* **Written instruction**
In the etcd alarm text, swap "database storage space" for "disk space" in the passage starting at "Check for any" and ending at "alarm is set.", then give that passage back.

* **Supplied text**
Check for any etcd cluster alarms and clear them as needed. An etcd cluster alarm must be manually cleared.
For example, a cluster’s database NOSPACE
alarm is set when database storage space is no longer available. A subsequent defrag may free up database storage space, but writes to the database will continue to fail while the NOSPACE
alarm is set.
(ncn-mw#
) Check for etcd cluster alarms.
An empty list will be returned if no alarms are set.
Check if any etcd alarms are set for etcd clusters in the services namespace.
for pod in $(kubectl get pods -l etcd_cluster=cray-bos-etcd \
-n services -o jsonpath='{.items[*].metadata.name}')
do
echo "### ${pod} Alarms Set: ###"
kubectl -n services exec ${pod} -c etcd -- /bin/sh -c "ETCDCTL_API=3 etcdctl alarm list"
done
Example output:
### cray-bos-etcd-7cxq6qrhz5 Alarms Set: ###
### cray-bos-etcd-b9m4k5qfrd Alarms Set: ###
### cray-bos-etcd-tnpv8x6cxv Alarms Set: ###
### cray-bss-etcd-q4k54rbbfj Alarms Set: ###
### cray-bss-etcd-r75mlv6ffd Alarms Set: ###
### cray-bss-etcd-xprv5ht5d4 Alarms Set: ###
### cray-cps-etcd-8hpztfkjdp Alarms Set: ###
### cray-cps-etcd-fp4kfsf799 Alarms Set: ###
### cray-cps-etcd-g6gz9vmmdn Alarms Set: ###
### cray-crus-etcd-6z9zskl6cr Alarms Set: ###
### cray-crus-etcd-krp255f97q Alarms Set: ###
### cray-crus-etcd-tpclqfln67 Alarms Set: ###
[...]
Check if any etcd alarms are set for a particular etcd cluster in the services namespace.
for pod in $(kubectl get pods -l etcd_cluster=cray-bos-etcd \
-n services -o jsonpath='{.items[*].metadata.name}')
do
echo "### ${pod} Alarms Set: ###"
kubectl -n services exec ${pod} -c etcd -- /bin/sh -c "ETCDCTL_API=3 etcdctl alarm list"
done
Example output:
### cray-bos-etcd-7cxq6qrhz5 Alarms Set: ###
### cray-bos-etcd-b9m4k5qfrd Alarms Set: ###
### cray-bos-etcd-tnpv8x6cxv Alarms Set: ###
(ncn-mw#
) Clear any etcd cluster alarms.
A list of disarmed alarms will be returned. An empty list is returned if no alarms were set.
Clear all etcd alarms set in etcd clusters.
for pod in $(kubectl get pods -l app=etcd -n services \
-o jsonpath='{.items[*].metadata.name}')
do
echo "### ${pod} Disarmed Alarms: ###"

[Element and text location data]

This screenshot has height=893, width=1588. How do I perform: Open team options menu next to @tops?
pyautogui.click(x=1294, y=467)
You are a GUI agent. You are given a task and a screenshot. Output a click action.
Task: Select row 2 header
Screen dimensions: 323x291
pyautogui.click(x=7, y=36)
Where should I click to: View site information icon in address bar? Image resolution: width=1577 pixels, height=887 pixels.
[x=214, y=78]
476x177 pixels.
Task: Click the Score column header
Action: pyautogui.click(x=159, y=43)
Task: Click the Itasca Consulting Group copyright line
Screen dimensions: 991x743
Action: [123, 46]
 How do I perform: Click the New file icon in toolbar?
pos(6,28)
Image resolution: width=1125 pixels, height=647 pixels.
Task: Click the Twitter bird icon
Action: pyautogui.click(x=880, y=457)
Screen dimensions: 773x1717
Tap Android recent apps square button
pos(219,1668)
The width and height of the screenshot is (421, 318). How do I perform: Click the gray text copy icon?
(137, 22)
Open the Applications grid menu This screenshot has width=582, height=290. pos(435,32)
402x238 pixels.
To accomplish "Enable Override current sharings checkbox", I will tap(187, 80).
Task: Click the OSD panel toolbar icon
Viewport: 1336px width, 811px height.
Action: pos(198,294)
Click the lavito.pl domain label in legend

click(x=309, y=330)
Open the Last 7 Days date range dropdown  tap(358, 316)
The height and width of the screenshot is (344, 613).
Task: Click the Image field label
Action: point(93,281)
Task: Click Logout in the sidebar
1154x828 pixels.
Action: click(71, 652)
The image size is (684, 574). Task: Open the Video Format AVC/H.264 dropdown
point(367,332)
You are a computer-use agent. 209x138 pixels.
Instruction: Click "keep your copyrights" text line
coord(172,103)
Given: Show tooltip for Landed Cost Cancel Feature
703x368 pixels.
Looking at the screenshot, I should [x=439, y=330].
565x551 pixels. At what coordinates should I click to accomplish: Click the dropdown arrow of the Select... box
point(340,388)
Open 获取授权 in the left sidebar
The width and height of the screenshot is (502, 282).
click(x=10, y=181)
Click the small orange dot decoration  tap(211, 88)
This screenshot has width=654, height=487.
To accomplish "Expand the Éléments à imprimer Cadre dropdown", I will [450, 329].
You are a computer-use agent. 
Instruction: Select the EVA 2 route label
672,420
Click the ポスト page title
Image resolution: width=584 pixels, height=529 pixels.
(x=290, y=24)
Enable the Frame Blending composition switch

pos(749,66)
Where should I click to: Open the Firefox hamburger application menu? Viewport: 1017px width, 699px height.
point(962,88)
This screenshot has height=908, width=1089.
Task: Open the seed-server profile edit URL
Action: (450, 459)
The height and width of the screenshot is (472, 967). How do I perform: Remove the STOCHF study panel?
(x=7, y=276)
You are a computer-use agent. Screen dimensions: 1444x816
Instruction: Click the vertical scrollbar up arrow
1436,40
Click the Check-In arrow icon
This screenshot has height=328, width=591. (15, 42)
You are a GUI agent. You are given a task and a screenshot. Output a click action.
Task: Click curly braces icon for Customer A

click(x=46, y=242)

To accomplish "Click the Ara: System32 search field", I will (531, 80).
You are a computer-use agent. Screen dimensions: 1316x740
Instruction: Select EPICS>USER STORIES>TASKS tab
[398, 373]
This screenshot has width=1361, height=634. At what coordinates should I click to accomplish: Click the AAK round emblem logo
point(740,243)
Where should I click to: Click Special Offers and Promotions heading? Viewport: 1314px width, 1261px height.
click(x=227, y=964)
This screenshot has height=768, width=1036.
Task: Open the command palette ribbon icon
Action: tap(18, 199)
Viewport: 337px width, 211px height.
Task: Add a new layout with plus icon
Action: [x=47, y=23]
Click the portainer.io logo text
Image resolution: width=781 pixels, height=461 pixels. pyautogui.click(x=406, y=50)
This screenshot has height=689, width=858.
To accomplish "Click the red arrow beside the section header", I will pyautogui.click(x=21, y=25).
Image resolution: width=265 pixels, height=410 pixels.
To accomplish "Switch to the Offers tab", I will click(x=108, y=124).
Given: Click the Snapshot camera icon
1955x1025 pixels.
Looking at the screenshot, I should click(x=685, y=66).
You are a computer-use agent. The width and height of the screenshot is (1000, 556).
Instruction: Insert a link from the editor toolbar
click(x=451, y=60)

* **Finished exercise**
Check for any etcd cluster alarms and clear them as needed. An etcd cluster alarm must be manually cleared.
For example, a cluster’s database NOSPACE
alarm is set when disk space is no longer available. A subsequent defrag may free up disk space, but writes to the database will continue to fail while the NOSPACE
alarm is set.